:: Dataset content ::
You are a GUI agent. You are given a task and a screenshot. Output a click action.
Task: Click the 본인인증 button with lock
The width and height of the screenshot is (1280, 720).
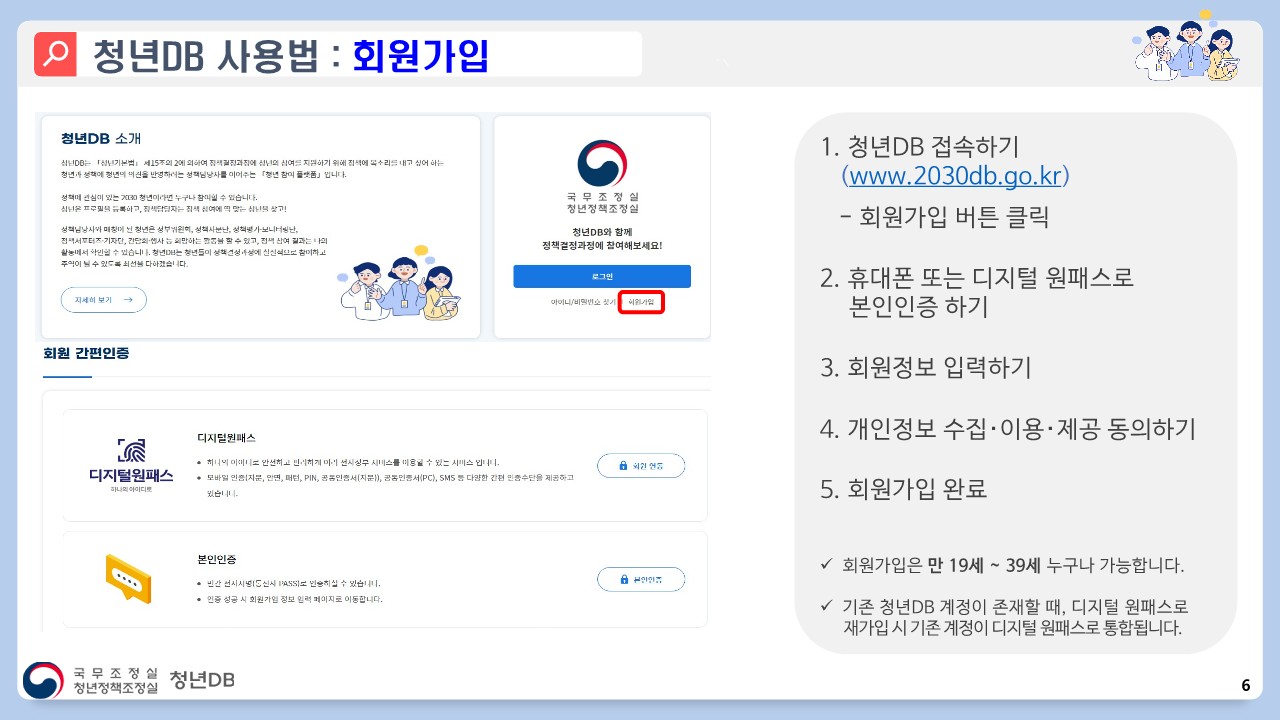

---

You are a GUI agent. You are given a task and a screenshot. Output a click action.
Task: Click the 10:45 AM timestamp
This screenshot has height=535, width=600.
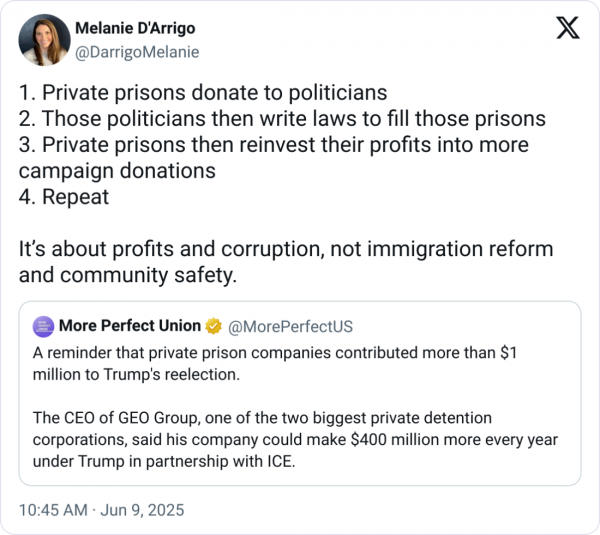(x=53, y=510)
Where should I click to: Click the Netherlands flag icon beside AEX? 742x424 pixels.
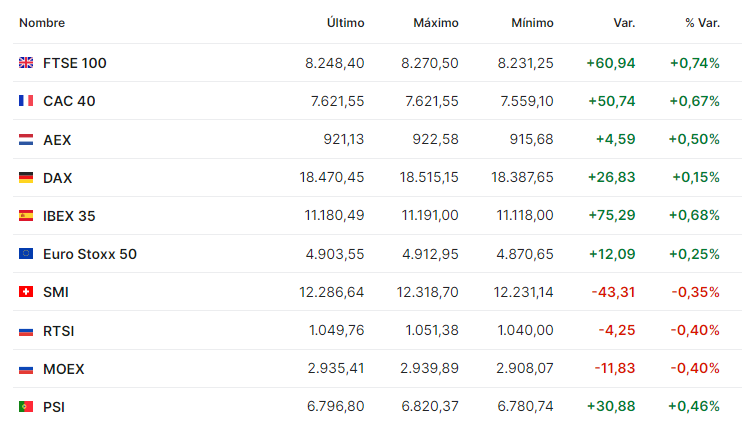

:: Problem to solve ::
Lines wanted from the entries above: the one with "Task: Click the 10:45 AM timestamp", the one with "Where should I", and all lines between. Please copy them exactly, without the pictures and without anything else.

:: Exercise solution ::
Task: Click the 10:45 AM timestamp
This screenshot has height=535, width=600.
(x=53, y=510)
Where should I click to: Click the Netherlands flag icon beside AEX? 742x424 pixels.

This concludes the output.